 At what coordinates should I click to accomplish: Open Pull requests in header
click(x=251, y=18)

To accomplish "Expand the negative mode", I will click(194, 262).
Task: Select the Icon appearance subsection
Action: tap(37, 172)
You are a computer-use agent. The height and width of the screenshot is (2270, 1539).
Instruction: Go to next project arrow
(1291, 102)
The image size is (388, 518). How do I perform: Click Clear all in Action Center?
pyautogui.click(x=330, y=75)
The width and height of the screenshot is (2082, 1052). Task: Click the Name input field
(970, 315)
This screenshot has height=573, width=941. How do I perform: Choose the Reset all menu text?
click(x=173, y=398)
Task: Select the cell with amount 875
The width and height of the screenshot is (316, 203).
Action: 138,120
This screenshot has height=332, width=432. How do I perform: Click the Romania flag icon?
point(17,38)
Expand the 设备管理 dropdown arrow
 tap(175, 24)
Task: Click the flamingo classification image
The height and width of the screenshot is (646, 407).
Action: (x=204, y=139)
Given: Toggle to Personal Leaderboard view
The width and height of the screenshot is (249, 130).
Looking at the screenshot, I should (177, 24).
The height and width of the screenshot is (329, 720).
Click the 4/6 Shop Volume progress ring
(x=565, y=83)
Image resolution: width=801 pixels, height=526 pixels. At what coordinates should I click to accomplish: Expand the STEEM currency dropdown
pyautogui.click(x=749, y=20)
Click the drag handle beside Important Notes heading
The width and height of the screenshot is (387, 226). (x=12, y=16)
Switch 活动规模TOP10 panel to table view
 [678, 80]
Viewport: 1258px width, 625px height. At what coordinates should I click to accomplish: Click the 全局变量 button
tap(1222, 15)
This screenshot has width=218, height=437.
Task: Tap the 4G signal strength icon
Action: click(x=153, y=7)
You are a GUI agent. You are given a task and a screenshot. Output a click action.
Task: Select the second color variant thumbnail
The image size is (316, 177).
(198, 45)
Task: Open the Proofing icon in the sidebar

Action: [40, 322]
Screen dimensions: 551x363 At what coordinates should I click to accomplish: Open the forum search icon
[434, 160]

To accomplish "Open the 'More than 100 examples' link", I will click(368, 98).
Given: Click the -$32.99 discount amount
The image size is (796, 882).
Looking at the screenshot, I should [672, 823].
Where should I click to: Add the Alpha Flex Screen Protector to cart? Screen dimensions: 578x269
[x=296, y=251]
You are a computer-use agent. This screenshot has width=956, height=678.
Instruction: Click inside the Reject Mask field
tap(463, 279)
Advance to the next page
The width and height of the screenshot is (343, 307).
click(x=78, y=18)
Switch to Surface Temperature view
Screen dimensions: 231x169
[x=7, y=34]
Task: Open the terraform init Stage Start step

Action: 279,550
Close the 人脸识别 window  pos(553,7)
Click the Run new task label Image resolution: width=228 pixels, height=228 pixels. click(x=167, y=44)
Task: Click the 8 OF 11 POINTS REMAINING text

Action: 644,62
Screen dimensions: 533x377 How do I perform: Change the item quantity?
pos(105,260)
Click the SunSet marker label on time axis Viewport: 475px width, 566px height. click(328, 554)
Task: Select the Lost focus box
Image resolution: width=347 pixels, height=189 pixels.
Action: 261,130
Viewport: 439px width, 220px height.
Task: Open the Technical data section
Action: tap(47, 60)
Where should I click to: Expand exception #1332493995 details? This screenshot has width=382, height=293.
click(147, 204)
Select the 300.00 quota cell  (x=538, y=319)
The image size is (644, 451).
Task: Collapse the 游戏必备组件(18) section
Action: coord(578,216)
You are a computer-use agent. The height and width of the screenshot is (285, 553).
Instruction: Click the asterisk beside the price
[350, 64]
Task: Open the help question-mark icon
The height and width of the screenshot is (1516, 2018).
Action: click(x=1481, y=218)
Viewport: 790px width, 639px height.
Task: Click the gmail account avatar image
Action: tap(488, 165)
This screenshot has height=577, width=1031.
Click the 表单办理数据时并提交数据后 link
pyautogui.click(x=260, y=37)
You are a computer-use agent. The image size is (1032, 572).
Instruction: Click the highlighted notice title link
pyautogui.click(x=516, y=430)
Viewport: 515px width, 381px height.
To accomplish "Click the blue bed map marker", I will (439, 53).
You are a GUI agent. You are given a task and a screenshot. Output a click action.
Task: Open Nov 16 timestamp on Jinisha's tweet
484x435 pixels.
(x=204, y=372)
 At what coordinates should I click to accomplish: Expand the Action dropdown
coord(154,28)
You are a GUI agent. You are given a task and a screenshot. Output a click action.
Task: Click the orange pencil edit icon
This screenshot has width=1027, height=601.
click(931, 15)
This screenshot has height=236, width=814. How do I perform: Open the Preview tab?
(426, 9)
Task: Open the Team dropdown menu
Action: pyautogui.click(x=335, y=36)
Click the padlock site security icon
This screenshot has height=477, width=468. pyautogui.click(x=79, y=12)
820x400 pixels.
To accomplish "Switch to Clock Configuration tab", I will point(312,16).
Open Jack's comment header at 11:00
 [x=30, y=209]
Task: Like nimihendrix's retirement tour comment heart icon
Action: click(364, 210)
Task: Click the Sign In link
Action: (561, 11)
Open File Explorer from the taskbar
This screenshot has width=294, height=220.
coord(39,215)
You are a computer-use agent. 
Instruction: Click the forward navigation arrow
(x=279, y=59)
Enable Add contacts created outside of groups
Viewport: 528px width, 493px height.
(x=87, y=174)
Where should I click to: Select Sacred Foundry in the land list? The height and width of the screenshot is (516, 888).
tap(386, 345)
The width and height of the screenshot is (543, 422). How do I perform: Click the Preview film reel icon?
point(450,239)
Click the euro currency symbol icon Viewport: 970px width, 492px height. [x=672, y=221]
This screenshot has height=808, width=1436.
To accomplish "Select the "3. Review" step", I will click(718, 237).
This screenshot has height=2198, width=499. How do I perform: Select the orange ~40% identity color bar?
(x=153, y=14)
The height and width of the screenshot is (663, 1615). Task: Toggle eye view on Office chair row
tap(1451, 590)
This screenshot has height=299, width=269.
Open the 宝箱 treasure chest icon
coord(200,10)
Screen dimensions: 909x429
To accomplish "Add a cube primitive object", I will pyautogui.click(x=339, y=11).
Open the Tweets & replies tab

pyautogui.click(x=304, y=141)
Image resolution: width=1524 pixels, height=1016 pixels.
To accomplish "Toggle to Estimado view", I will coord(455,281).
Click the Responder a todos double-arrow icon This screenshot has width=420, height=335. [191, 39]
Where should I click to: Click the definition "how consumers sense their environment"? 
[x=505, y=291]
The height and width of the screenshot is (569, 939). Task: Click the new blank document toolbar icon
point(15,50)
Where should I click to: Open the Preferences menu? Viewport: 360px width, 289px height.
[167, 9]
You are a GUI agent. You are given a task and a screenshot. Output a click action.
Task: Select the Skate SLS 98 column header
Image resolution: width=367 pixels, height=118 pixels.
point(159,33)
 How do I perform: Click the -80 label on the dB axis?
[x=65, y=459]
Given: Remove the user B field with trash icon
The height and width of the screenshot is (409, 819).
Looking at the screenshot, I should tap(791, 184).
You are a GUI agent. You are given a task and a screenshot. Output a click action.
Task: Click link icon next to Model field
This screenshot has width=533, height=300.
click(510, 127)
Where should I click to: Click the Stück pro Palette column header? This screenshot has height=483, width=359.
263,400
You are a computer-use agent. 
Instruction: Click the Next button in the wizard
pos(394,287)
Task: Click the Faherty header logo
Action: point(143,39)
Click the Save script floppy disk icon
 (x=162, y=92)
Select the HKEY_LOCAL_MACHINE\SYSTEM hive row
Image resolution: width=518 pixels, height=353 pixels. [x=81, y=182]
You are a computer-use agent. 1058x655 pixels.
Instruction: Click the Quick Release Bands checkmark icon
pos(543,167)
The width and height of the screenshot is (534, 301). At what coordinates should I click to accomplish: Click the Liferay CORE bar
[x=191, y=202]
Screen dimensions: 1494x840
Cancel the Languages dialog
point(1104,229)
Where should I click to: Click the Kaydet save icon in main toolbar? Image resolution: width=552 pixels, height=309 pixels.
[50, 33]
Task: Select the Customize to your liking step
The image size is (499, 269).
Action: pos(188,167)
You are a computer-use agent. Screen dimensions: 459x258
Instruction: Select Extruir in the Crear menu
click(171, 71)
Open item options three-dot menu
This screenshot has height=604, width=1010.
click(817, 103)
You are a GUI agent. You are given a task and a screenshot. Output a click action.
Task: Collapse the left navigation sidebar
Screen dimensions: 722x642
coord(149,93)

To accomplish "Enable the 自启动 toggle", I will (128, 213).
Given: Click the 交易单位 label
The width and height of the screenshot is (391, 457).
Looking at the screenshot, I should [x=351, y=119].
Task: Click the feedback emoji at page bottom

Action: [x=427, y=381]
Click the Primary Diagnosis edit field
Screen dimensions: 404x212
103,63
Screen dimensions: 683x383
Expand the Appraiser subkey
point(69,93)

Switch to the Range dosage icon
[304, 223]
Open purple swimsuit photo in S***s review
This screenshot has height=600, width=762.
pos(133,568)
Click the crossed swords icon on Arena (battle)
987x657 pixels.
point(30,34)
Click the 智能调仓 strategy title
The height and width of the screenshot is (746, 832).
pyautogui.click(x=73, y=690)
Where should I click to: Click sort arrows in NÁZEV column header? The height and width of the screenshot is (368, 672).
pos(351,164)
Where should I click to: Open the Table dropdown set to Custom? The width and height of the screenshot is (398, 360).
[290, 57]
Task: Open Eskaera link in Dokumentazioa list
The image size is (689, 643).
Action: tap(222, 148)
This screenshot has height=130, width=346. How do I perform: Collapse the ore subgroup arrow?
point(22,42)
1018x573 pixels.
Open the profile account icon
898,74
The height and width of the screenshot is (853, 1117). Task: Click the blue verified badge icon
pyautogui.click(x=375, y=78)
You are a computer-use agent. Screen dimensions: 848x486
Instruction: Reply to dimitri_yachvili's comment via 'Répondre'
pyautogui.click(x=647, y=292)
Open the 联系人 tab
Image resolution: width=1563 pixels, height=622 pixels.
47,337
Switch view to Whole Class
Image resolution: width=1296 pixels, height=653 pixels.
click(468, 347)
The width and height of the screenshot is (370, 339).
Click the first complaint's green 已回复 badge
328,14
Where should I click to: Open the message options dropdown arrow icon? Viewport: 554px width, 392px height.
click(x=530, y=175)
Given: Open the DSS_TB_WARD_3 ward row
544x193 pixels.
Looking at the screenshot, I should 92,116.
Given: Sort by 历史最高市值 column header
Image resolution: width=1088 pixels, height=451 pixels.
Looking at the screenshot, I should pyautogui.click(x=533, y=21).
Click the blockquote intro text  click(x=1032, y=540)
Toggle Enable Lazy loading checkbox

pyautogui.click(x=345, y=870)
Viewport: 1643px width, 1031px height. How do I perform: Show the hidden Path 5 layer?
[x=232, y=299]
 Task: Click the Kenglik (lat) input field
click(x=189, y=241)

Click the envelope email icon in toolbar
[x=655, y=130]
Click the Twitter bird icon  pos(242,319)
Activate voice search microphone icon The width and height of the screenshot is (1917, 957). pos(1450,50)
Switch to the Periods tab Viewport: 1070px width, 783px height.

• **INSTRUCTIONS FOR THE TASK**
Please rewrite the lines from the one with "Open purple swimsuit photo in S***s review" to the one with "Action: tap(222, 148)", substituting "image" for "screenshot" and leaving everything else unchanged.

• **OUTPUT FOR THIS EXERCISE**
Open purple swimsuit photo in S***s review
This image has height=600, width=762.
pos(133,568)
Click the crossed swords icon on Arena (battle)
987x657 pixels.
point(30,34)
Click the 智能调仓 strategy title
The height and width of the image is (746, 832).
pyautogui.click(x=73, y=690)
Where should I click to: Click sort arrows in NÁZEV column header? The height and width of the image is (368, 672).
pos(351,164)
Where should I click to: Open the Table dropdown set to Custom? The width and height of the image is (398, 360).
[290, 57]
Task: Open Eskaera link in Dokumentazioa list
The image size is (689, 643).
Action: tap(222, 148)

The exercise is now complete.